Темный бор отовсюду обступал его стеною высоких, как горы, треугольных елей, которые как бы сидели на земле на толстых задах своих врозь растопыренных нижних ветвей.
В Сибири разводили какую-то одну премированную швейцарскую породу. Почти все в одну масть, черные с белыми подпалинами, коровы не меньше людей были измучены лишениями, долгими переходами, нестерпимой теснотой. Прижатые боками одна к другой, они чумели от давки. В своем одурении они забывали о своем поле и с ревом, по-бычьи налезали одна на другую, с трудом взволакивая вверх тяжелые оттянутые вымена. Покрытые ими телицы, задрав хвост, вырывались из-под них и, обламывая кусты и сучья, убегали в чащу, куда за ними с криком бросались старики пастухи и дети подпаски.
И точно запертые в тесном кружке, который вычерчивали еловые верхушки в зимнем небе, так же бурно и беспорядочно теснились, становились на дыбы и громоздились друг на друга снеговые черно-белые облака над лесною прогалиной.
Стоявшие кучкою поодаль любопытные мешали знахарке. Она недобрым взглядом смеривала их с головы до ног. Но было ниже её достоинства признаваться, что они её стесняют. Самолюбие артистки останавливало ее. И она делала вид, что не замечает их. Доктор наблюдал её из задних рядов, скрытый от нее.
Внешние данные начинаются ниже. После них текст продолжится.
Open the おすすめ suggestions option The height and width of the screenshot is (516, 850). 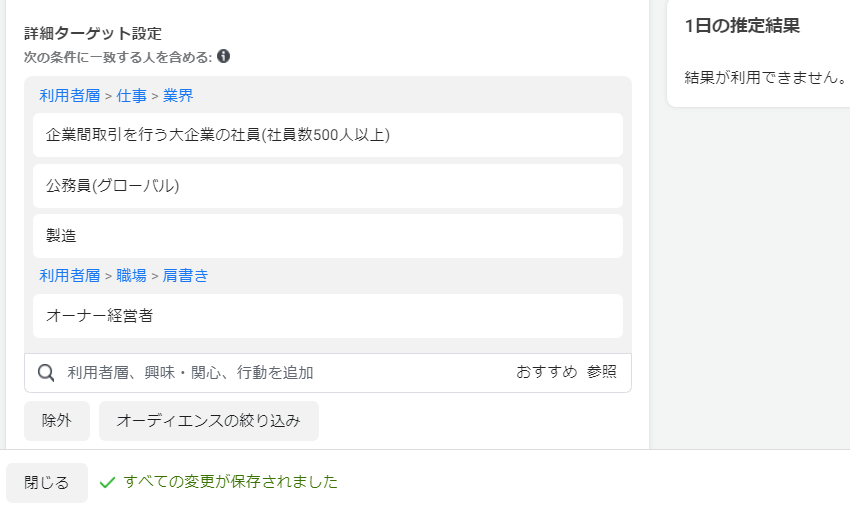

Он в первый рай толком разглядел ее. Она была в неизменной английской своей пилотке и гороховой интервентской шинели с небрежно отогнутыми отворотами. Впрочем, высокомерными чертами глухой страстности, молодо вычернившей глаза и брови этой немолодой женщины, на лице её было ясно написано, до чего ей всё равно, в чем и без чего быть ей.
Но вид Памфиловой жены удивил Юрия Андреевича. Он почти не узнал ее. За несколько дней она страшно постарела. Выпученные глаза её готовы были выйти из впадин. На шее, вытянувшейся оглоблей, бился вздувшийся живчик. Вот что сделали с ней её тайные страхи.
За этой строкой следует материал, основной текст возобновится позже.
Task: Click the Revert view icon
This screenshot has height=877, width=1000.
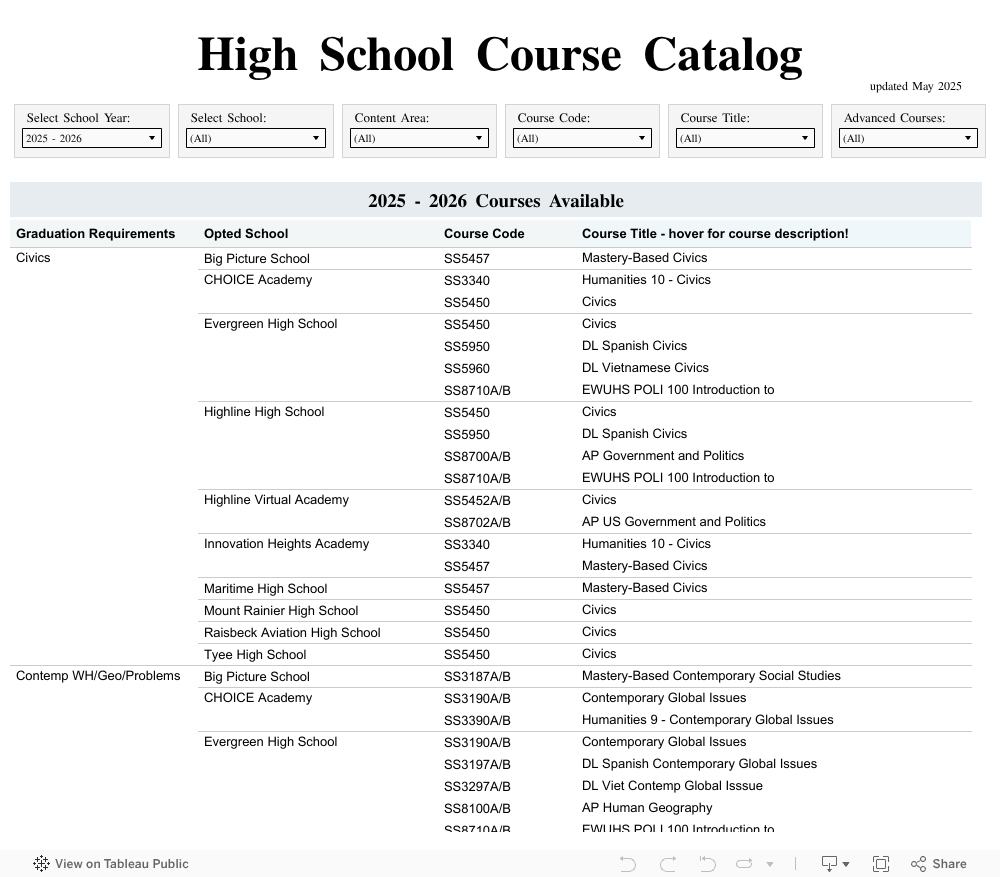Action: 707,864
— Не доится, милая, — говорила Агафья. — Думала — межмолок, да нет, давно пора бы молоку, а всё безмолочнеет.
— Чего межмолок. Вон на соске у ней болячка антракс.
Травку дам на сале, смазывать. И само собой, нашепчу.
— Другая моя беда — муж.
— Приворожу, чтоб не гулял. Это можно. Пойдет липнуть, не оторвешь. Третью беду сказывай.
— Да не гуляет. Добро бы гулял. То-то и беда, что наоборот, пуще мочи ко мне, к детям прирос, душой по нас сохнет. Знаю я, что он думает. Вот думает, — лагеря разделят, зашлют нас в разные стороны. Достанемся мы басалыжским, а его с нами не будет. Некому будет за нас постоять. Замучат они нас, нашим мукам порадуются. Знаю я его думы. Как бы чего над собой не сделал.
— Подумаем. Уймем печаль. Третью беду сказывай.
— Да нет ее, третьей. Вот и все они, корова да муж.
— Ну и бедна ж ты бедами, мать! Гляди, как Бог тебя милует. Днем с огнем таких поискать. Две беды горести у бедной головушки, а и одна — жалостливый муж. Что дашь за корову?
Начнем отчитывать.
— А ты что хошь?
— Ситного ковригу да мужа.
Кругом захохотали.
— Смеешься, что ли?
— Ну, коли больно дорого, ковригу скину. На одном муже сойдемся.
Хохот кругом удесятерился.
— Как кличка-то? Да не мужняя, — коровы.
— Красава.
— Тут почитай полстада всё красавы. Ну ладно.